Madhu Rahgavendra celebrates a different aspect of ritualism in his poem “Amin.” Amin is a porridge prepared on special occasions. He writes the line, “The shaman studies the liver.” In the Torah, pigs and certain livestock were forbidden to eat. It is suggested that the foods were banned for ecological and personal health reasons. A shaman is one who is united with the spirit of Nature and thus retains a healthy balance between himself and the wider ecology. The indigenous tribes are known for their deep resonance with Nature. As climate changes and anthropogenic devastation looms, poetry of ecology is a hardened subject to approach.

The collection does not only resort to topical themes. There are deeply personal poems in the volume as well. In “Woman on a Quest for a Perfectly Round Roti Smeared with Oil & Chopped Onion,” Linda Ashok writes about her mother who struggled to make ends meet. Her celebration of her mother seems to contain an allegory of personal transcendence. Much like Sylvia Plath’s “Ariel,” Ashok writes of a woman struggling with her roles as woman. In Plath’s poem, she begins in stillness and then jets through the hooks cast at her, eventually transforming herself into Lady Godiva. Her protest is the embrace of longing, oneness with Nature’s violence and storm, and final unity with the “cauldron of morning.” The mother in the poem “rocked life / like natural calamities / were only her business.” These lines parallel the opening lines: “rocked her life swinging / from one end / of the mountain / to the other.” Psychic wholeness is symbolically measured in the lines “except in those evenings / when the rotis wouldn’t make / a perfect circle” where the mother loses her sense of self for being unable to provide. However, like Plath (“the dew that flies / Suicidal at one with the drive”), mother “would drop a tear / but get to the job nonetheless.” The poem is deceptively situational, but life’s situations are often poetical. This poem reminds us of life’s essential purpose. No matter what is thrown at you, you are more than a unit in the peace of being. You are part of a larger network with responsibilities.
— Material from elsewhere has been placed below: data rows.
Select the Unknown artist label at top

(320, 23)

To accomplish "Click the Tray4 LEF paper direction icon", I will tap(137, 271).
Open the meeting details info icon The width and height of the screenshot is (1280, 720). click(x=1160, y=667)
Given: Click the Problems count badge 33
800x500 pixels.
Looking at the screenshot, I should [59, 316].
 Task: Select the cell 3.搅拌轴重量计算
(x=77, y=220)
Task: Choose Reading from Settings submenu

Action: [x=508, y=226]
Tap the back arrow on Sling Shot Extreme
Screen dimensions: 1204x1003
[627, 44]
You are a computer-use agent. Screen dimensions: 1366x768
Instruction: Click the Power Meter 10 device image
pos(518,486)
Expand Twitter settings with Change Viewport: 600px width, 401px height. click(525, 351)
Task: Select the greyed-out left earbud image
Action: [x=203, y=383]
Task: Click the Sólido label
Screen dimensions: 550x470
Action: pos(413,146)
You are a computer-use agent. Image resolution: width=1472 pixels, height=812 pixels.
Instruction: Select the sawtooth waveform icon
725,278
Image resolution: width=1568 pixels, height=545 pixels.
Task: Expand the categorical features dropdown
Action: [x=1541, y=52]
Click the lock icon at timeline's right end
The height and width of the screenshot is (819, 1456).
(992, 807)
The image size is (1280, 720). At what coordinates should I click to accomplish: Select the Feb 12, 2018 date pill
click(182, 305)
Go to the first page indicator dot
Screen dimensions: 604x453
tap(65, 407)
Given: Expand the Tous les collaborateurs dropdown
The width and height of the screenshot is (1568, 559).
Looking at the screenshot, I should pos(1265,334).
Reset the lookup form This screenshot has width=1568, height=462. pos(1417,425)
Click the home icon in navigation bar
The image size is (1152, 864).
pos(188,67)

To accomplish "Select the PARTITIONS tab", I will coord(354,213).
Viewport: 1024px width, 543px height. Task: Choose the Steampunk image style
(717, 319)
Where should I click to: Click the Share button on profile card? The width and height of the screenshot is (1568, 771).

The political elements of the collection are a protest against infringing on another’s choice of sustenance when food is a blessing.

The poems in this collection are appetizing and remind us of the complexities of the simplest things. We can’t afford to take food for granted if we are lucky to have it. In a sense, the political elements of the collection are a protest against infringing on another’s choice of sustenance when food is a blessing. The international scope of the anthology, ranging from India, the United States, Iceland, Spain, Poland, England, and Nigeria, shows us how connected we are and explores the ways this connection is possible. Using imagery, situation, history, ritual, and humor, these poems tell a story beyond the common act of consuming we take for granted. The cultural specificities of the poems and their choices of subject are somewhat offsetting for the uncultured (or region-specific) reader, but footnotes offer insight into their backgrounds. The collection is not only commentary as such but also a wonderful place to garner insight into foods and customs across the world.

With a richly appetizing cover image, the anthology invites you to partake in a feast. Poems are food for the soul, as it is said. The power of poetry is its ability to transcend borders. One thing this anthology accomplishes is using a narrow topic to explore the inner complexities of life. Food is a universal gift. No culture can do without it, but it is one we so often take for granted.

Houston


A critic, reviewer, essayist, musician, and visual artist, Dustin Pickering is editor-in-chief of Harbinger Asylum and founder of Transcendent Zero Press.